Parents should ‘follow official guidance’ rather than the decisions on schools, minister says
This morning the Telegraph revealed that headteachers are defying the Government over face masks in the classroom as dozens insist they will remain in place.
You can read the full story here from Camilla Turner, our Education Editor.
Today, when asked what parents of children at schools that insist on wearing masks should do, Kwasi Kwarteng, the Bussiness Secretary said: “I think they should follow official guidance.
"How the schools are run is a matter for teachers and parents to negotiate but the guidance from the Prime Minister is very clear, that we won’t need to be wearing masks."
‘Not the case’ that PM must resign if he knew party broke lockdown rules
Asked whether whether Boris Johnson has to resign if it he was sent an email which proved that he was aware that any parties he attended were against the rules, Mr Kwarteng said:
“No, I don't think that’s the case at all. We’re prejudging. I don’t want to come to conclusions before we can do so, we’ve got to see what Sue Gray says, and once the report is out we can draw our own conclusions as the Prime Minister has consistently said.
“We’ve got to wait for the report, let’s see what Sue Gray says and then after that I’m sure the Prime Minister will make a statement."
I don’t think MPs are being blackmailed, says business secretary
Kwasi Kwarteng told Sky News that he “didn’t know what the conclusion is” to reports of blackmail and intimidation by Tory whips.

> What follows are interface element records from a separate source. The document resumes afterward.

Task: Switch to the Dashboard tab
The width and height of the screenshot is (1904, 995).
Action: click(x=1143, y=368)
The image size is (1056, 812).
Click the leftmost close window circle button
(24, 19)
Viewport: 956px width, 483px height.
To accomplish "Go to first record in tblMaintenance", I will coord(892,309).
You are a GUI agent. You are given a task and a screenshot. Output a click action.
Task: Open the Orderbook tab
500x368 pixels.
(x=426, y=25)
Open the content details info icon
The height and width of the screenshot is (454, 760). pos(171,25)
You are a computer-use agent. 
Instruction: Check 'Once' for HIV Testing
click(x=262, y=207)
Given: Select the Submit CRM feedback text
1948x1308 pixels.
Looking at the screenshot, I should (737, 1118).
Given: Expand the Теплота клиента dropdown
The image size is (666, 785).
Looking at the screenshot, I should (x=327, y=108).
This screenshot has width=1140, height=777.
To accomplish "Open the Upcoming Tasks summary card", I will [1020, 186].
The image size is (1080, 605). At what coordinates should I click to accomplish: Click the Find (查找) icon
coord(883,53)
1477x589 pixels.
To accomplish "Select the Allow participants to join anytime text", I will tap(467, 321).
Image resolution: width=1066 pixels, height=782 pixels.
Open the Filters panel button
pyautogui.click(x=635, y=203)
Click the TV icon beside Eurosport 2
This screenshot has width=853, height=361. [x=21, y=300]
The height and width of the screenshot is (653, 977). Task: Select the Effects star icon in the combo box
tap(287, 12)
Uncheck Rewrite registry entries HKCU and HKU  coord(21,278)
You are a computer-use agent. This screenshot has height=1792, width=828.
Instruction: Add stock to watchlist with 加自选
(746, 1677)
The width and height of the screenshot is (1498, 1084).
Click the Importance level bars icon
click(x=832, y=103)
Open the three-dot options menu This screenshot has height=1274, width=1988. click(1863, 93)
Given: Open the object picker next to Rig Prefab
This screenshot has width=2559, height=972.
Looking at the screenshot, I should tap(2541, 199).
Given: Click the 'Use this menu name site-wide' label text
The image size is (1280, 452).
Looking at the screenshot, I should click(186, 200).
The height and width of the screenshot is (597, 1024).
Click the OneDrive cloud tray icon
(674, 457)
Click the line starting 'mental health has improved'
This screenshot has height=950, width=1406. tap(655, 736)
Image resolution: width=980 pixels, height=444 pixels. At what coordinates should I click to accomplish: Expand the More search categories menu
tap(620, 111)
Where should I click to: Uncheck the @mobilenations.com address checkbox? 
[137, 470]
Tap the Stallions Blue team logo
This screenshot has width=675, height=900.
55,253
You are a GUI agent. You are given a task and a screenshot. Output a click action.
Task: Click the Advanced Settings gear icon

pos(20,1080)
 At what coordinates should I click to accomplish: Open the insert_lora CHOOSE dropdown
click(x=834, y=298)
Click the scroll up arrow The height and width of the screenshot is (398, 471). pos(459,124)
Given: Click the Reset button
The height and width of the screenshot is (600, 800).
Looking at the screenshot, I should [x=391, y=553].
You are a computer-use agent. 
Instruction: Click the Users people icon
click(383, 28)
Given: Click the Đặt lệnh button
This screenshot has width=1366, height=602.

“I’ve been an MP for 12 years now, and I’ve never heard of the kind of allegations which are being made: blackmail, the idea that somehow money is being withheld from communities that need it on account of the behaviour of the MPs - I’ve never heard of anything like that.
“I haven’t seen any evidence to back them up, but we have to look and see what’s actually gone on.
“For the specific allegation being made about whips withholding funds, I think that’s completely unacceptable, any form of blackmail or intimidation of that kind simply has no place in British politics.